### Set exercise
Find each row below that has the word "sort" in it and copy that row out in full.

═════ Stored data

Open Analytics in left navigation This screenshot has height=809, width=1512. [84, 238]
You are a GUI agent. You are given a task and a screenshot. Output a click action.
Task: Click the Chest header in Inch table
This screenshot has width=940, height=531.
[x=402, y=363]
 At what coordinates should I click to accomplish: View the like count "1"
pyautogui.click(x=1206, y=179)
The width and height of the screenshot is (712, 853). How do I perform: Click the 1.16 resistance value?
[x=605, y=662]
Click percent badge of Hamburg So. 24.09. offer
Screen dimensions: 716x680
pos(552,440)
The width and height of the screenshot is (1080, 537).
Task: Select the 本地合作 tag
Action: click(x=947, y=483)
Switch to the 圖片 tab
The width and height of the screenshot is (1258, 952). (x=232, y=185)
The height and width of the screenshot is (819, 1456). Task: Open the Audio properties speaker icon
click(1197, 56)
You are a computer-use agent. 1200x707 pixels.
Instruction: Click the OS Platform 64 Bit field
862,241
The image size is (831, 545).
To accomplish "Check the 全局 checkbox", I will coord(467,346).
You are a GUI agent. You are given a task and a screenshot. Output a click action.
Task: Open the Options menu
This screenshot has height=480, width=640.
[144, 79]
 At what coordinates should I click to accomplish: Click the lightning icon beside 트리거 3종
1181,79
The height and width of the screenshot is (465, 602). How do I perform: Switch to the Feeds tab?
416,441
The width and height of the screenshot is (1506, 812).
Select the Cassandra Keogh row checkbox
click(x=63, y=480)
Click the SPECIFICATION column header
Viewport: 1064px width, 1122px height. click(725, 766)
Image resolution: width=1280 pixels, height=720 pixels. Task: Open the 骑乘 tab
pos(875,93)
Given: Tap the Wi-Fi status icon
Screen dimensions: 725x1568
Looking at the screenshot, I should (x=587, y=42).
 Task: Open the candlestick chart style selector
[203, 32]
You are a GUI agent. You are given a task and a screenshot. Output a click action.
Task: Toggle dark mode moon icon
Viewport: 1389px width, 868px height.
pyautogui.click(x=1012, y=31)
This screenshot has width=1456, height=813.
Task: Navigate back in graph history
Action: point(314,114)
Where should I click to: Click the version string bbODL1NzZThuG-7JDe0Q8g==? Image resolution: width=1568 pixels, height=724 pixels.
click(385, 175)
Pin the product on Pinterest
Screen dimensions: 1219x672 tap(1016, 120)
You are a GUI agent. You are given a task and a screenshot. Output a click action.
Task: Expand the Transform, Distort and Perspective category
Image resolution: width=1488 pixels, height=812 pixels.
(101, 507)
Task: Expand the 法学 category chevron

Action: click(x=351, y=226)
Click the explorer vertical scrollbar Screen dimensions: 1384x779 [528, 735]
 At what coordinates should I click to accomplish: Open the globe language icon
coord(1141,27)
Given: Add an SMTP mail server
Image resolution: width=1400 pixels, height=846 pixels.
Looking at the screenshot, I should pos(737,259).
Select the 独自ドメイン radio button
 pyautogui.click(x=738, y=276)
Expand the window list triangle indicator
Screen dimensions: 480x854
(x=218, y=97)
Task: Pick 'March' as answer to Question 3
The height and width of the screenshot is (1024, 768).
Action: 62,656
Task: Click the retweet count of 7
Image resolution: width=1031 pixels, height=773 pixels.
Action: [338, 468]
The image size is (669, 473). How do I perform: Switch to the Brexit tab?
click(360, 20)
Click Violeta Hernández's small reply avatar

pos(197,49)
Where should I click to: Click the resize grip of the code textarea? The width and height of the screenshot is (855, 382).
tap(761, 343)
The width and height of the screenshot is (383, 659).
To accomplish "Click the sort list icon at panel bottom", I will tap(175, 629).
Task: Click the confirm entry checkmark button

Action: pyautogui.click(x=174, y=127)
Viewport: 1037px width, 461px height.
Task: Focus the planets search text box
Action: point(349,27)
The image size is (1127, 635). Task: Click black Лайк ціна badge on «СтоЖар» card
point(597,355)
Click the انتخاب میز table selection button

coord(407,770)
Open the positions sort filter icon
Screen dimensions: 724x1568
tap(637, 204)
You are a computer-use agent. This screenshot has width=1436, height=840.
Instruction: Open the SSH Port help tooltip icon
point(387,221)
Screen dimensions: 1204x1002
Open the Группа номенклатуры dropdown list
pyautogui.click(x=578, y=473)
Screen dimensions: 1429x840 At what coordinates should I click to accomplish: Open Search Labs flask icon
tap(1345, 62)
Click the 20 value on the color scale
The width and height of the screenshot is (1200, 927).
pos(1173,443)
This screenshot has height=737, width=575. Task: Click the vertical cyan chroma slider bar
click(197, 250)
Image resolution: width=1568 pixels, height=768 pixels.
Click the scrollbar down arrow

══════════

### Exercise output
To accomplish "Click the sort list icon at panel bottom", I will tap(175, 629).
Open the positions sort filter icon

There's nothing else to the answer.